Air Canada pilots will begin bargaining for a new contract this summer after their union moved to end their decade-long collective agreement a year early.

The Air Canada pilot group represented by the Air Canada Air Line Pilots Association (ALPA) said it invoked a clause to end their 10-year agreement with the company after nine years. That move will result in “the pilot group entering the bargaining process this summer,” the union said, after it submits notice to the employer.

The current agreement is in force until Sept. 29 and will be in place until a new agreement is reached, ALPA said in a statement to

“The Air Canada pilots are looking forward to working with the company towards a contract that addresses career progression and job security issues for its pilots, and closes the growing wage gap between the U.S. and Canada,” the union said in an email.

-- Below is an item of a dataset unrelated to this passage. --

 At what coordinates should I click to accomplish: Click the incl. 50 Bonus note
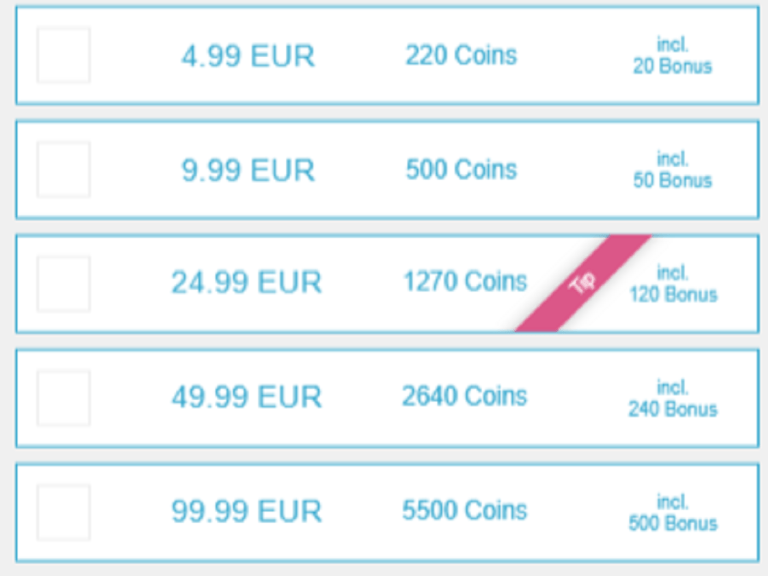pyautogui.click(x=672, y=170)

Air Canada said it had not received bargaining notice as of Tuesday.

“The current agreement, which has been in place for nearly a decade, is a testimony of the productive relationship we have with our pilots. We expect the upcoming negotiations to be conducted in this same spirit,” the company said in an emailed statement.

The development comes after a tense period of negotiations between WestJet and its pilots that resulted in grounded flights and travel disruptions as the company braced for a possible work stoppage. Bargaining at that airline culminated in an 11th-hour agreement that would see pilots receive a 24 per cent pay bump over four years. 

Wages, particularly in comparison to higher-paid U.S. pilots’ salaries, were also a sticking point in the WestJet negotiations.